#### What needs to be done
Without adding or dropping anything, copy the entries below.

Recorded data:
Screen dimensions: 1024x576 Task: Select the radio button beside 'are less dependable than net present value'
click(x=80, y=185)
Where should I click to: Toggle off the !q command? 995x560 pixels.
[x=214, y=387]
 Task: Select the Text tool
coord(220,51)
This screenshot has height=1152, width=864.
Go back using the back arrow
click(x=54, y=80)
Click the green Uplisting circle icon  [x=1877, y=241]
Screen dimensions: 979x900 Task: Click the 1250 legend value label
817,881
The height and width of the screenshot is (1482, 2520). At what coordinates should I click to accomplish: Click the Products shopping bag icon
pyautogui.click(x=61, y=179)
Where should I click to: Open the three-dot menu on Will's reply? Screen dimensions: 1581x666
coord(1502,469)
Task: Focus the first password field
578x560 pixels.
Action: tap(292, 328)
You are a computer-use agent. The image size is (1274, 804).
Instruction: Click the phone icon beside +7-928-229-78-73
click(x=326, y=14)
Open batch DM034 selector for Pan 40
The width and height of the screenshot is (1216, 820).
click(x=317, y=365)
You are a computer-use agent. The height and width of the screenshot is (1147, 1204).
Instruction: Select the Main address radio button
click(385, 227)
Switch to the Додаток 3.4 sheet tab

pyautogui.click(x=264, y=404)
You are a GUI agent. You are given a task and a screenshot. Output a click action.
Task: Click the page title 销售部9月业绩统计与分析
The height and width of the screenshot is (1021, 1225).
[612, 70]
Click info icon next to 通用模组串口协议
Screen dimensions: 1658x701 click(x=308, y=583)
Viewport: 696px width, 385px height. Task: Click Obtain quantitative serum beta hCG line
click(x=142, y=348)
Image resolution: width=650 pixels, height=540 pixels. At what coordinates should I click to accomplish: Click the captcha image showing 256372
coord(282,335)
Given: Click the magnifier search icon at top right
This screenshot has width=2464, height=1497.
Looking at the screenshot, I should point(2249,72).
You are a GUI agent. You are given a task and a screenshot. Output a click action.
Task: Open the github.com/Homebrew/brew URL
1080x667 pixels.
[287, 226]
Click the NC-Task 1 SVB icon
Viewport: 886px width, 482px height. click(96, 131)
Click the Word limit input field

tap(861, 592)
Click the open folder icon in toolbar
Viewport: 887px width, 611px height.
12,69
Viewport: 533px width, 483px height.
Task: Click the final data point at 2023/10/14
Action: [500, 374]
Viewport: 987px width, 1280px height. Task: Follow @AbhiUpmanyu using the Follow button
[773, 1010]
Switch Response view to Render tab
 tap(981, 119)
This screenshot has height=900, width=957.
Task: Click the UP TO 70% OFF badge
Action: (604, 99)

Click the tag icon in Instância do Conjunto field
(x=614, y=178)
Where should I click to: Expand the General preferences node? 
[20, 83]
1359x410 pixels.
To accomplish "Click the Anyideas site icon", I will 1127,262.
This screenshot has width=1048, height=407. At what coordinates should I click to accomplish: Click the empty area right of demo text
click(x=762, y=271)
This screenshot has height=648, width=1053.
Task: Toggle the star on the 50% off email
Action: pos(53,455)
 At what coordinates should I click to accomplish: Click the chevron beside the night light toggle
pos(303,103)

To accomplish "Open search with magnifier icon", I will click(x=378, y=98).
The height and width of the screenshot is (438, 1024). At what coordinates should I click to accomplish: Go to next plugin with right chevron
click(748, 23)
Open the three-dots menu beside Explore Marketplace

#### Your response
Screen dimensions: 1024x576 Task: Select the radio button beside 'are less dependable than net present value'
click(x=80, y=185)
Where should I click to: Toggle off the !q command? 995x560 pixels.
[x=214, y=387]
 Task: Select the Text tool
coord(220,51)
This screenshot has height=1152, width=864.
Go back using the back arrow
click(x=54, y=80)
Click the green Uplisting circle icon  [x=1877, y=241]
Screen dimensions: 979x900 Task: Click the 1250 legend value label
817,881
The height and width of the screenshot is (1482, 2520). At what coordinates should I click to accomplish: Click the Products shopping bag icon
pyautogui.click(x=61, y=179)
Where should I click to: Open the three-dot menu on Will's reply? Screen dimensions: 1581x666
coord(1502,469)
Task: Focus the first password field
578x560 pixels.
Action: tap(292, 328)
You are a computer-use agent. The image size is (1274, 804).
Instruction: Click the phone icon beside +7-928-229-78-73
click(x=326, y=14)
Open batch DM034 selector for Pan 40
The width and height of the screenshot is (1216, 820).
click(x=317, y=365)
You are a computer-use agent. The height and width of the screenshot is (1147, 1204).
Instruction: Select the Main address radio button
click(385, 227)
Switch to the Додаток 3.4 sheet tab

pyautogui.click(x=264, y=404)
You are a GUI agent. You are given a task and a screenshot. Output a click action.
Task: Click the page title 销售部9月业绩统计与分析
The height and width of the screenshot is (1021, 1225).
[612, 70]
Click info icon next to 通用模组串口协议
Screen dimensions: 1658x701 click(x=308, y=583)
Viewport: 696px width, 385px height. Task: Click Obtain quantitative serum beta hCG line
click(x=142, y=348)
Image resolution: width=650 pixels, height=540 pixels. At what coordinates should I click to accomplish: Click the captcha image showing 256372
coord(282,335)
Given: Click the magnifier search icon at top right
This screenshot has width=2464, height=1497.
Looking at the screenshot, I should point(2249,72).
You are a GUI agent. You are given a task and a screenshot. Output a click action.
Task: Open the github.com/Homebrew/brew URL
1080x667 pixels.
[287, 226]
Click the NC-Task 1 SVB icon
Viewport: 886px width, 482px height. click(96, 131)
Click the Word limit input field

tap(861, 592)
Click the open folder icon in toolbar
Viewport: 887px width, 611px height.
12,69
Viewport: 533px width, 483px height.
Task: Click the final data point at 2023/10/14
Action: [500, 374]
Viewport: 987px width, 1280px height. Task: Follow @AbhiUpmanyu using the Follow button
[773, 1010]
Switch Response view to Render tab
 tap(981, 119)
This screenshot has height=900, width=957.
Task: Click the UP TO 70% OFF badge
Action: (604, 99)

Click the tag icon in Instância do Conjunto field
(x=614, y=178)
Where should I click to: Expand the General preferences node? 
[20, 83]
1359x410 pixels.
To accomplish "Click the Anyideas site icon", I will 1127,262.
This screenshot has width=1048, height=407. At what coordinates should I click to accomplish: Click the empty area right of demo text
click(x=762, y=271)
This screenshot has height=648, width=1053.
Task: Toggle the star on the 50% off email
Action: pos(53,455)
 At what coordinates should I click to accomplish: Click the chevron beside the night light toggle
pos(303,103)

To accomplish "Open search with magnifier icon", I will click(x=378, y=98).
The height and width of the screenshot is (438, 1024). At what coordinates should I click to accomplish: Go to next plugin with right chevron
click(748, 23)
Open the three-dots menu beside Explore Marketplace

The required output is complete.